Posted: Wed Jul 08, 2020 9:29 pm
by bruce
GPU "chunks" = kernels.

FAHCores cannot write a checkpoint at an arbitrary point in the the procedure so not whenever you decide to pause would be a bad time. Checkpoint frequencies can be set by the project designer.

Both GROMACS (Core_a7) and OpenMM (Core_2x) will back up to the previous suitable break-point.

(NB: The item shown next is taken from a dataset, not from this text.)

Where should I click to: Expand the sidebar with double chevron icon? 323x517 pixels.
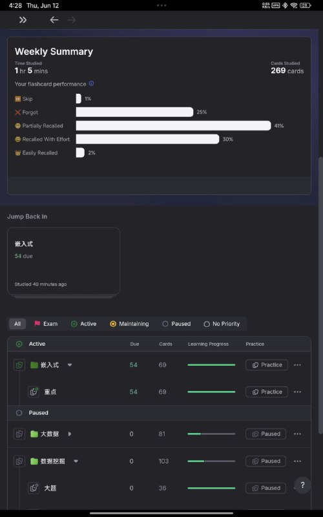(x=23, y=20)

Re: Feature Request: Pause at next checkpoint

Posted: Sun Aug 23, 2020 7:55 pm
by calkapokole
On Windows as a workaround I use a simple batch script which searches for checkpoints and displays their modification dates:

Code: Select all

@echo off
setlocal enableextensions

set fah_path=%HOMEDRIVE%%HOMEPATH%\AppData\Roaming\FAHClient

if "%~1" == "/?" goto help

if "%~1" == "" (
    call :searchForCheckpoints "%fah_path%\work"
) else (
    if exist "%fah_path%\work\%~1" (
        call :searchForCheckpoints "%fah_path%\work\%~1"
    ) else goto notexist
)
exit /b

:notexist
echo Work Queue with ID '%~1' does not exist.
echo(

:help
echo %0 [work_queue_id]
goto :eof

:searchForCheckpoints
:: %1 - path where search will be performed
setlocal
dir /o:-d /s "%~1\check*"
echo(
dir /o:-d /s "%~1\*.cpt"
echo(
dir /o:-d /s "%~1\*.ckp"
endlocal
goto :eof
If a checkpoint was saved recently, then I manually pause the slot, otherwise I wait and use the script every few minutes to check if a new checkpoint has been made.